= TASK BRIEF =
Each line below from the one containing "This screenshot has width=600, height=551." through the one containing "Click the bolt image in box 96" is to be given again exactly, and no line outside that span.

─── RECORD SET ───

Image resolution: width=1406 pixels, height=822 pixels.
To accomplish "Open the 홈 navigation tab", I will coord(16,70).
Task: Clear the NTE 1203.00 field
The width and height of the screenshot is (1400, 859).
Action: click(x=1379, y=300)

───
─── RECORD SET ───

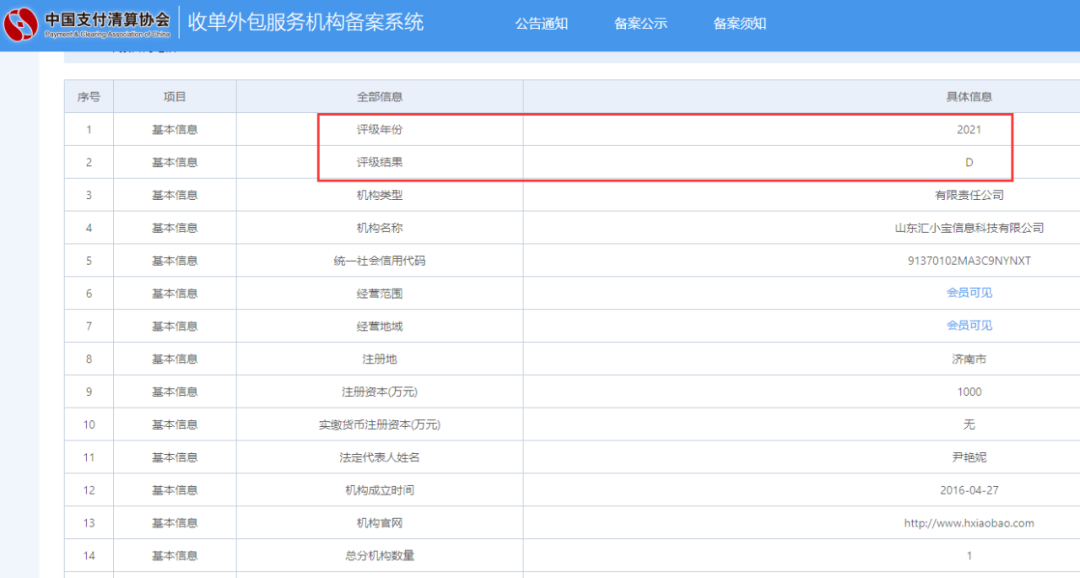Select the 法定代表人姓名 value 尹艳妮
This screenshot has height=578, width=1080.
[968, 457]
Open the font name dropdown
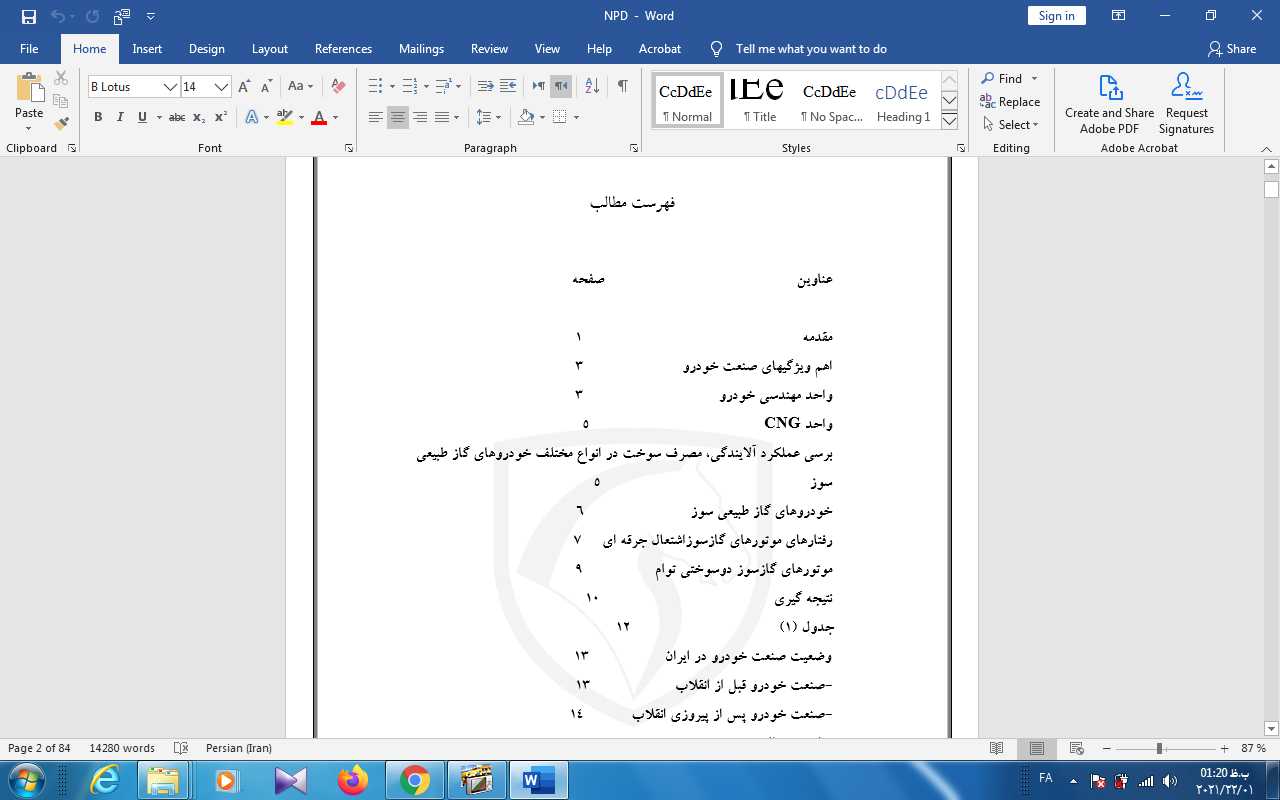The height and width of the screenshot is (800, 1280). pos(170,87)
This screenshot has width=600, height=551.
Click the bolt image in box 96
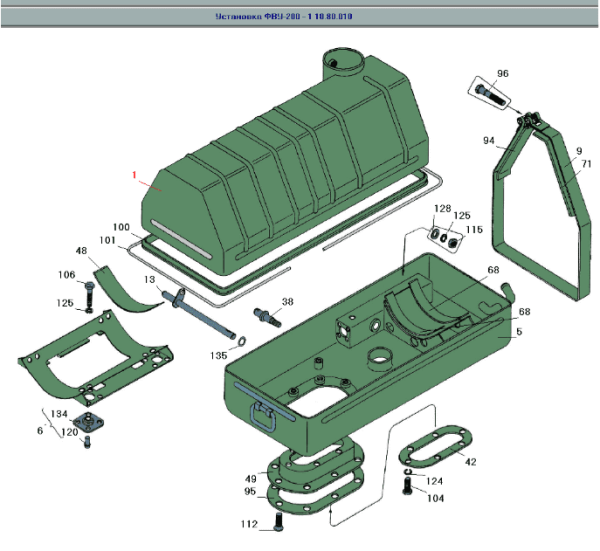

───

= ANSWER TO THE EXERCISE =
This screenshot has width=600, height=551.
Click the bolt image in box 96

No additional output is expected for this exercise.